The strengths of this current study stem from the reliability of the genotyping method (amplicon sequencing) and DNA source, as well as its strict inclusion and exclusion criteria (non-adherent patients and those who received concomitant CYP2D6 inhibitors). However, due to the highly polymorphic nature of the gene encoding CYP2D6 and the multitude of allelic variants (over 140), a major limitation of our study is the relatively limited alleles identified (23 star alleles), which may lead to a faulty assignment of the wild-type allele in patients carrying deleterious SNPs, and consequently some misclassification of patients’ phenotypes. Furthermore, we did not assess the UM phenotype which is mostly predominant among Arabs (9.2%) [10]. Duplication events are observed for numerous alleles, thus doubling the value assigned for the allele being duplicated.
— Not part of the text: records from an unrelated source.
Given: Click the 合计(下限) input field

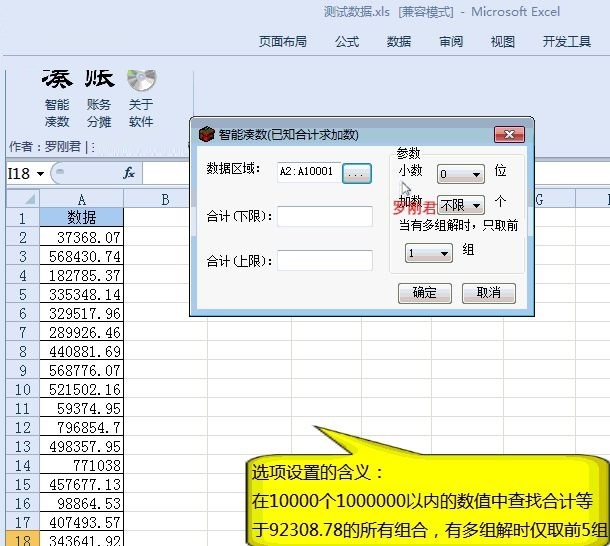Looking at the screenshot, I should pos(324,217).
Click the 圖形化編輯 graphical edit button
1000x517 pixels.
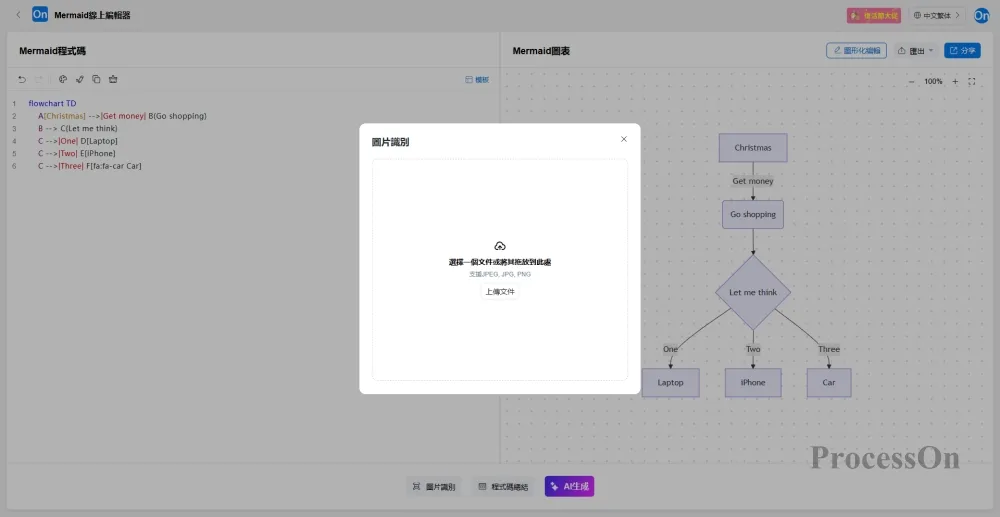click(856, 50)
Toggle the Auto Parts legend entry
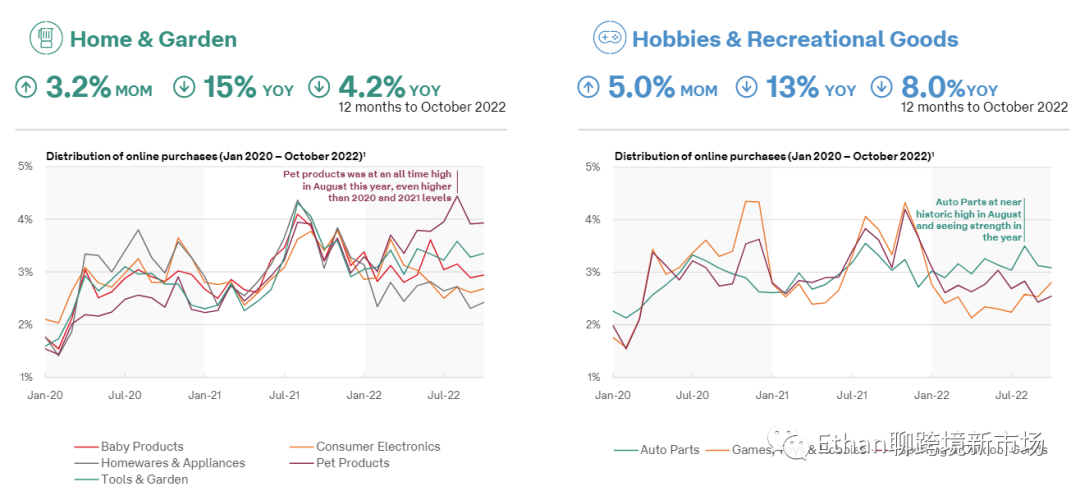 [669, 450]
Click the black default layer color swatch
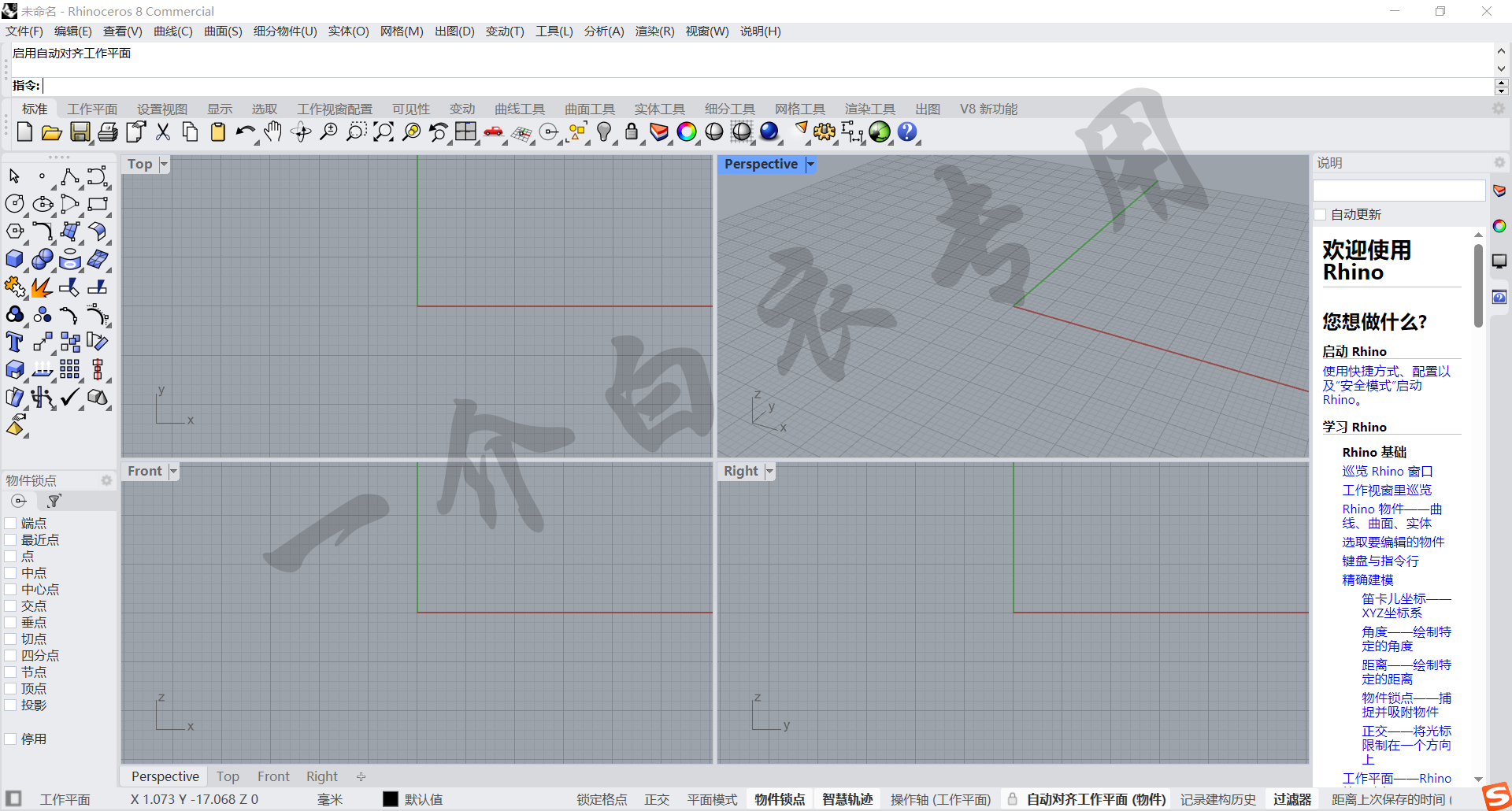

This can considerably influence the assignment of an individual’s phenotype [7, 32]. However, apart from CYP2D6 gene duplications, it is worth mentioning that we have genotyped the most prevalent and clinically significant CYP2D6 alleles among Middle Easterners. We have also screened for the presence of some scarce alleles that could considerably affect CYP2D6 activity. A few other limitations include the relatively small sample size and the retrospective nature of the study that could have led to the loss of some important data and the potential of recall bias regarding the incidence of tamoxifen-associated side effects.

Intriguingly, breast cancer patients who carried at least one function-altering allele exhibited a significantly elevated risk of nodal metastases. However, we cannot currently drive any reasonable hypothesis to interpret the underlying mechanism and we cannot exclude the possibility of coincidental association.

Our findings demonstrate a lack of association between CYP2D6 phenotype and clinical outcomes in Syrian breast cancer patients receiving adjuvant tamoxifen therapy. Future prospective studies are needed to determine the frequency of other CYP2D6 alleles and copy number variations of this highly polymorphic gene in the Syrian population and investigate their potential impact on the response to tamoxifen hormonal therapy in breast cancer patients.